Daily Archives: 11:43 am

Couldn’t you just be normal?

Carter is 6.
He is a boy.
He is smart.
He is funny.
And he is vivacious.

His energy quickly spreads to those around him.
And I know that one day this will be a good thing.
I know it…and yet it drives me insane.

He is a good kid.
He’s very good.
But concentration?
Impulse control?
They often elude him.

And I find myself more frustrated with him than any of the others.
As a matter of fact, just the other day I had a major parenting FAIL with him.

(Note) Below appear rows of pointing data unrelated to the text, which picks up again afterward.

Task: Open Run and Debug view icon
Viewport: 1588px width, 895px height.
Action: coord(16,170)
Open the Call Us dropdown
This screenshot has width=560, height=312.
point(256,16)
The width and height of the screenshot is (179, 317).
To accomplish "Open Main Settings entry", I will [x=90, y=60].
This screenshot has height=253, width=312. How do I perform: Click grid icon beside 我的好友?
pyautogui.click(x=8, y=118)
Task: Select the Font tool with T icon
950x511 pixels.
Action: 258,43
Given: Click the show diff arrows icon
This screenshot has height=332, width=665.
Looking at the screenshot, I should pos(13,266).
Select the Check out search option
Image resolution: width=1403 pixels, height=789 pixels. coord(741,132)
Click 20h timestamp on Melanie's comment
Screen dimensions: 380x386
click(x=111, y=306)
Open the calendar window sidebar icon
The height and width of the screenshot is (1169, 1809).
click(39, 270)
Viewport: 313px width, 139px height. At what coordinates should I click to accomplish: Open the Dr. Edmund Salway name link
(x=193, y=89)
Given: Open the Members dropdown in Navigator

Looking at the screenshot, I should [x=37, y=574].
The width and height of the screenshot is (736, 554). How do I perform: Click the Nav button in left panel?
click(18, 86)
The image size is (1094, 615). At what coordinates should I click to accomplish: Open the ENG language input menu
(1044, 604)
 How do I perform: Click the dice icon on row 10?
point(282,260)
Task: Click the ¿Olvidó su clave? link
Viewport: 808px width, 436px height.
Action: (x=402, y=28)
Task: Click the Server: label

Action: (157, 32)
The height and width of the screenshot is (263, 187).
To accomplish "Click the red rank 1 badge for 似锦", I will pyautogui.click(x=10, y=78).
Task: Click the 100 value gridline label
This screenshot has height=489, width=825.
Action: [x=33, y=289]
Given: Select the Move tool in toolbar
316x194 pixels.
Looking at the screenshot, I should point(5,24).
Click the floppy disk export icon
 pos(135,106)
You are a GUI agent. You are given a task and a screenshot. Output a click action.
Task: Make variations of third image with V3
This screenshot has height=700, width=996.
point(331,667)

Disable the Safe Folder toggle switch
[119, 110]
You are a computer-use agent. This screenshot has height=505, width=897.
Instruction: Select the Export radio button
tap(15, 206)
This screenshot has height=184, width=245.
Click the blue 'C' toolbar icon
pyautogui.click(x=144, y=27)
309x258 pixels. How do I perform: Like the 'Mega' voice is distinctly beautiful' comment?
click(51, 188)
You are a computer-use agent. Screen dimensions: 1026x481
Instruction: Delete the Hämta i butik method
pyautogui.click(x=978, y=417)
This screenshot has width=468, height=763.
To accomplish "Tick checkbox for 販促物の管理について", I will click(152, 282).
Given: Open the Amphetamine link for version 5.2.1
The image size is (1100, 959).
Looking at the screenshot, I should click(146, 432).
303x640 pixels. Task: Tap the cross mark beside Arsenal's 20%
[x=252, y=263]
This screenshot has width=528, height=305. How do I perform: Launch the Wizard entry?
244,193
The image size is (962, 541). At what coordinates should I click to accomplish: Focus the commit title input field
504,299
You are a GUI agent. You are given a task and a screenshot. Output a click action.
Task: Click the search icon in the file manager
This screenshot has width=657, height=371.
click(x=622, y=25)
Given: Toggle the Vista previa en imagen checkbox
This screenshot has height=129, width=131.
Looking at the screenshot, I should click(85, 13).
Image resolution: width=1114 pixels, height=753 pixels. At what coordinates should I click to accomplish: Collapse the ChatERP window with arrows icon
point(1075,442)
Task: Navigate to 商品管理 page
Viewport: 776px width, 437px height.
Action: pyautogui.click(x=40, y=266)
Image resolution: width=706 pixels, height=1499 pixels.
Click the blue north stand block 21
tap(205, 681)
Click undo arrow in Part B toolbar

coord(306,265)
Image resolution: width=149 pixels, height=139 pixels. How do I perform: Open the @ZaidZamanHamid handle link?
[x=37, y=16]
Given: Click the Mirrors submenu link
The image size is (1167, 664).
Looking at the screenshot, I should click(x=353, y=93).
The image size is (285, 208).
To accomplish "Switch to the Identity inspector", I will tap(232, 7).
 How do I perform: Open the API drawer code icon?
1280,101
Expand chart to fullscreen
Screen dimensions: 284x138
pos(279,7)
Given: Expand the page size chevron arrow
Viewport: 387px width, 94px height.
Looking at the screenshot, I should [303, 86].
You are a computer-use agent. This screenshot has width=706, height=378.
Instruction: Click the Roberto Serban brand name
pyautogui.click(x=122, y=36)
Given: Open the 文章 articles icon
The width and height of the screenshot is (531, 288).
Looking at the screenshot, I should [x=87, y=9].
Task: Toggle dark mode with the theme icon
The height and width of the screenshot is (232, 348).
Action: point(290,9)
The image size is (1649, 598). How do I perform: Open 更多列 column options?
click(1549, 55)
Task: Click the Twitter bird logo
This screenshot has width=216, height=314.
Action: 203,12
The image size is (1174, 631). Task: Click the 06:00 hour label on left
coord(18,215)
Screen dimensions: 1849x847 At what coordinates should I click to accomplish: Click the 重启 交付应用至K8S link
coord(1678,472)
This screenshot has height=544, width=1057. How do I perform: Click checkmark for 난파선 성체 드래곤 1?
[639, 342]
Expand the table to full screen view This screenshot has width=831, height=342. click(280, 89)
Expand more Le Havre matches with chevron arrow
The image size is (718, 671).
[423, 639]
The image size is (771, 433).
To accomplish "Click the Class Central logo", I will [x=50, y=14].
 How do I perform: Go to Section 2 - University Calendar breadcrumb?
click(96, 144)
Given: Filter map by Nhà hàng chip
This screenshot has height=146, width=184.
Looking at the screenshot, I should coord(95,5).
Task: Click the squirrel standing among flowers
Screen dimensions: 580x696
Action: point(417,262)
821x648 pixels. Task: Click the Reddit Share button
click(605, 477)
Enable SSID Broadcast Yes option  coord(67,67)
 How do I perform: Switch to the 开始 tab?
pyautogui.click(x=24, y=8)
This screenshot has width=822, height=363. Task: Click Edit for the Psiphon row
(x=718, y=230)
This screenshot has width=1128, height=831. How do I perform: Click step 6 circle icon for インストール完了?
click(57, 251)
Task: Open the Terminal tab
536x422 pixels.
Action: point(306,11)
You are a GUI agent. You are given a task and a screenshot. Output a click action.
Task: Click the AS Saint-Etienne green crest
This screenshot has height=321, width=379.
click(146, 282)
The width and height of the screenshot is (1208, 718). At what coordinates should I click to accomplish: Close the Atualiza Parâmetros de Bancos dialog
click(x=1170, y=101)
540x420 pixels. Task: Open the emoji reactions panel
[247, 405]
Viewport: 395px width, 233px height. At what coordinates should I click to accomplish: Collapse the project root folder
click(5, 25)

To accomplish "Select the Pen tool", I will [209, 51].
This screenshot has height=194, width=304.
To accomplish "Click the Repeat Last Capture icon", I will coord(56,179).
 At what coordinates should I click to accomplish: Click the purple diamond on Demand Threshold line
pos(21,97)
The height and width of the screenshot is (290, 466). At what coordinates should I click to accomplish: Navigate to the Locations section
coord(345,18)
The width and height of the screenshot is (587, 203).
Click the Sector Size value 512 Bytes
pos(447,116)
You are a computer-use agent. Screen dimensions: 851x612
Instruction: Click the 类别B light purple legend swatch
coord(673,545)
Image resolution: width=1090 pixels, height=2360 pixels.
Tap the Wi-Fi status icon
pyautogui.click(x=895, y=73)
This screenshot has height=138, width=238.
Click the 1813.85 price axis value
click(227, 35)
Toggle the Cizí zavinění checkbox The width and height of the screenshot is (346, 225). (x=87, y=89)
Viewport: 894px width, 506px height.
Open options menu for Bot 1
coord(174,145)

All of the kids were playing happily.
And it kept getting louder and louder.
In typical Carter fashion, the louder it got, the crazier he acted.
And the crazier he acted, the louder it got.
And the louder it got, the crazier he acted.
And the crazier he acted, the louder it got.
(I’m sure you can see the problem here.)

Asking them to be quiet didn’t help.
Telling them to be quiet didn’t help.
Yelling certainly didn’t help.
Especially considering what I said:
“Couldn’t you just be normal? For just one minute, couldn’t you be normal?”

Ouch!

I instantly regretted it.
He stared at me with those big eyes.
And I teared up.
Oh, come here…
We hugged.
We talked.
I said I was sorry.
And that I love him.
No matter what.

And the irony of it all is that I don’t even really want my kids to be normal.
I want them to stand out.
I want them to go beyond ordinary to extraordinary.
I want them to push the boundaries and discover new things.
I want them to stand up for what they believe in, even when what they believe isn’t ‘normal’.
I asked him to be normal, but I hope he disobeys me.